→ TASK TO CARRY OUT
All the data below needs to be retyped exactly as shown.

→ SUPPLIED ENTRIES
☆ ☆ ☆ ☆ ☆
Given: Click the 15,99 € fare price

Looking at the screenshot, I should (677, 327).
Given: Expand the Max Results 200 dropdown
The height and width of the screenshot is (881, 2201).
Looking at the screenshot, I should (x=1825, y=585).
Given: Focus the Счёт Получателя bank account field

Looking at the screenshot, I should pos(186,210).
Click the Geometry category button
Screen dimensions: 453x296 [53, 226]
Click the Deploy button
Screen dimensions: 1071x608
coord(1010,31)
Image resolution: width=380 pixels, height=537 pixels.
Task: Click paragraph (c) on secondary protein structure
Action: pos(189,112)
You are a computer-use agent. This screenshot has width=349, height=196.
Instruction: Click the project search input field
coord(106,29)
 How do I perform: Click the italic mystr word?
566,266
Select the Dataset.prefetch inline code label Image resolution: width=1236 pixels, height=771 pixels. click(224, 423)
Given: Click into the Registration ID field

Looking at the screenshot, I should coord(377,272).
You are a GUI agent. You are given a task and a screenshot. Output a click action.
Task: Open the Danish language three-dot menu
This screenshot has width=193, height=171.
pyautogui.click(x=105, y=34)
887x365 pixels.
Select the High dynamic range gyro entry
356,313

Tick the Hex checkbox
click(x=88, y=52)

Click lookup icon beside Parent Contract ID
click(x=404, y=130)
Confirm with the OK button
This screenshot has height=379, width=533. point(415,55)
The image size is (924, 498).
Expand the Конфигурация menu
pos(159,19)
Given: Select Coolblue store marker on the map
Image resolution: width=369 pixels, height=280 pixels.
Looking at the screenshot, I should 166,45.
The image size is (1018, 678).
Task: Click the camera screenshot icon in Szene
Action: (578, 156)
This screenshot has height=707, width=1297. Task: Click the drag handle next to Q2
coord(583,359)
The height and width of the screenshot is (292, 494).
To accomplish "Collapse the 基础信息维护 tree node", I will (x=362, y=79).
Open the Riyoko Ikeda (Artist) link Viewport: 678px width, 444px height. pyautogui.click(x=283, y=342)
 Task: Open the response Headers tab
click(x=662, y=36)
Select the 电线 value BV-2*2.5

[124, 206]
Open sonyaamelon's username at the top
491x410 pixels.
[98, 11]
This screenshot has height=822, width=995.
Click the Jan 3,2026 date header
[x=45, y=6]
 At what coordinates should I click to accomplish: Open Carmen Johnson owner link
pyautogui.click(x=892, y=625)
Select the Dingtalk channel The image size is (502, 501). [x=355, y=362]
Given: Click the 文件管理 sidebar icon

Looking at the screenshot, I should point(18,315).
☆ ☆ ☆ ☆ ☆
→ OUTPUT
Given: Click the 15,99 € fare price

Looking at the screenshot, I should (677, 327).
Given: Expand the Max Results 200 dropdown
The height and width of the screenshot is (881, 2201).
Looking at the screenshot, I should (x=1825, y=585).
Given: Focus the Счёт Получателя bank account field

Looking at the screenshot, I should pos(186,210).
Click the Geometry category button
Screen dimensions: 453x296 [53, 226]
Click the Deploy button
Screen dimensions: 1071x608
coord(1010,31)
Image resolution: width=380 pixels, height=537 pixels.
Task: Click paragraph (c) on secondary protein structure
Action: pos(189,112)
You are a computer-use agent. This screenshot has width=349, height=196.
Instruction: Click the project search input field
coord(106,29)
 How do I perform: Click the italic mystr word?
566,266
Select the Dataset.prefetch inline code label Image resolution: width=1236 pixels, height=771 pixels. click(224, 423)
Given: Click into the Registration ID field

Looking at the screenshot, I should coord(377,272).
You are a GUI agent. You are given a task and a screenshot. Output a click action.
Task: Open the Danish language three-dot menu
This screenshot has width=193, height=171.
pyautogui.click(x=105, y=34)
887x365 pixels.
Select the High dynamic range gyro entry
356,313

Tick the Hex checkbox
click(x=88, y=52)

Click lookup icon beside Parent Contract ID
click(x=404, y=130)
Confirm with the OK button
This screenshot has height=379, width=533. point(415,55)
The image size is (924, 498).
Expand the Конфигурация menu
pos(159,19)
Given: Select Coolblue store marker on the map
Image resolution: width=369 pixels, height=280 pixels.
Looking at the screenshot, I should 166,45.
The image size is (1018, 678).
Task: Click the camera screenshot icon in Szene
Action: (578, 156)
This screenshot has height=707, width=1297. Task: Click the drag handle next to Q2
coord(583,359)
The height and width of the screenshot is (292, 494).
To accomplish "Collapse the 基础信息维护 tree node", I will (x=362, y=79).
Open the Riyoko Ikeda (Artist) link Viewport: 678px width, 444px height. pyautogui.click(x=283, y=342)
 Task: Open the response Headers tab
click(x=662, y=36)
Select the 电线 value BV-2*2.5

[124, 206]
Open sonyaamelon's username at the top
491x410 pixels.
[98, 11]
This screenshot has height=822, width=995.
Click the Jan 3,2026 date header
[x=45, y=6]
 At what coordinates should I click to accomplish: Open Carmen Johnson owner link
pyautogui.click(x=892, y=625)
Select the Dingtalk channel The image size is (502, 501). [x=355, y=362]
Given: Click the 文件管理 sidebar icon

Looking at the screenshot, I should point(18,315).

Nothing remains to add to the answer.